Great Buckeye Challenge triathlon returns to Buck Creek

Doug Gladman used to play golf four times a week. He was a regular at the Springfield City Amateur.

Then four years ago, a friend dared him to run a 10K. The rest is history. Any day now, Gladman plans to sign up for a full Ironman-distance triathlon — that’s 140.6 miles of swimming, biking and running — and today, he will be one of more than 600 competitors at HFP Racing’s Great Buckeye Challenge triathlon at Buck Creek State Park.

“I miss the golfing family,” said Gladman, 41, a 1989 Kenton Ridge graduate. “It’s weird I don’t miss playing. I feel I get more out of triathlons, and I can see the results.”

Gladman has lost 56 pounds since he started running and training for triathlons. He first did the Great Buckeye Challenge three years ago.

“Just being obsessive, which I find a lot of triathletes and runners are, it kind of took over,” Gladman said. “I think I’ve played golf one time each year since. When I first started out, it was all running. I was running too much. I fractured my tibia. That got me into the biking and swimming. I didn’t want to stop exercising.”

Many triathletes share the same story.

Shawn Koivisto, 38, of Enon, completed his first triathlon in June at an HFP race at Deer Creek State Park in Mount Sterling. He did a sprint race, which included a 750-meter swim, a 20-kilometer bike course and a 5K run.

“I ran for three years, did marathons, half marathons and got injured,” Koivisto said. “Once I got injured, I was looking for other things to do to still stay active. I started to swim, bike ride, cross training stuff. When you have plantar fascitis, it doesn’t lend itself to running, but you can still swim. You can still do that stuff and feel OK. That kind of led me into multi-sport (racing).”

Koivisto often trains with his friend, Sean McAffee, a 1993 Shawnee High School graduate who has a leg up on many triathletes in that his strongest event is the swim. Most racers fear the swim more than any other event.

It’s the only part of the race where you’re likely to get kicked in the head or kick someone else in the head. Early this morning, swimmers will dash from the beach into the water at the C.J. Brown Reservoir. It’s hard to avoid contact in the traffic around the buoys.

McAfee, 39, swam at the Springfield YMCA for a year when he was 9 and then swam four years with the Dayton Raiders. That background helped when he completed his first triathlon at the Great Buckeye Challenge two years ago. He and Koivisto will be racing again on Sunday.

“I remember watching the Ironmans on TV,” McAfee said. “I said, ‘I want to do that someday.’ Then I forgot about it for 30 years.”

This is the sixth straight year HFP has run the Great Buckeye Challenge at Buck Creek.

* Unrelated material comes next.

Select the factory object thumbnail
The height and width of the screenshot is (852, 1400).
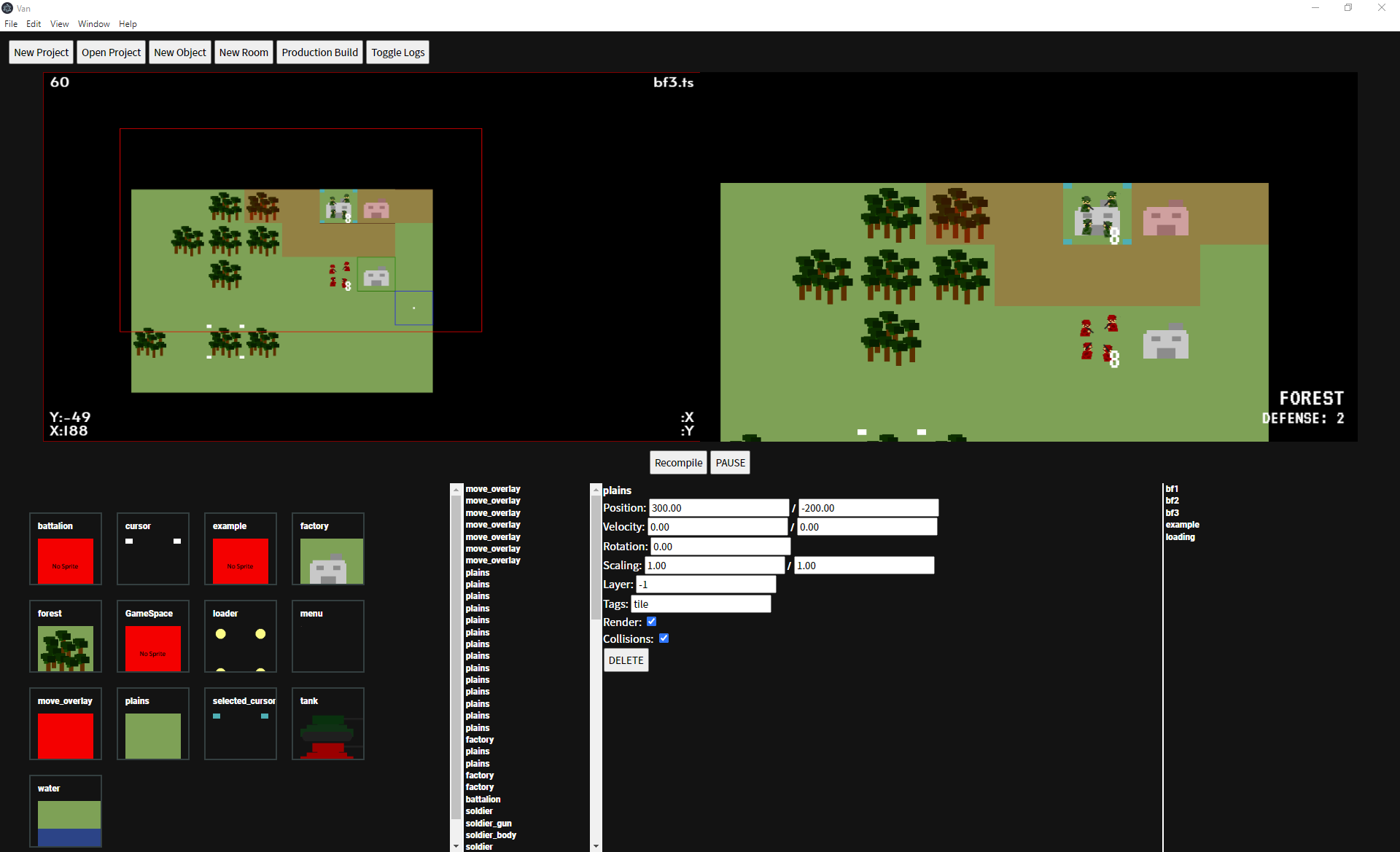pyautogui.click(x=327, y=560)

This is the first year the race will have one loop on the bike course for racers doing the half triathlon and duathlon. They will ride one 56-mile loop instead of doing a 28-mile loop twice. The course heads east on Old Columbus Road and eventually crosses into Madison and Champaign counties.

HFP founder Shannon Kurek credited the local sheriff’s departments for making his job easier. The late deputy Suzanne Hopper was a big supporter of the race, and her work has inspired to continue supporting the event. For example, someone from the Clark County Sherrif’s Department alerted Kurek that a bridge was out on Columbus Road and offered him an alternative route for the bike course.

“It’s a great annual event for us,” Kurek said. “We’re going to have from 600 to 700. That’s really good for this event, what we consider maximum capacity.”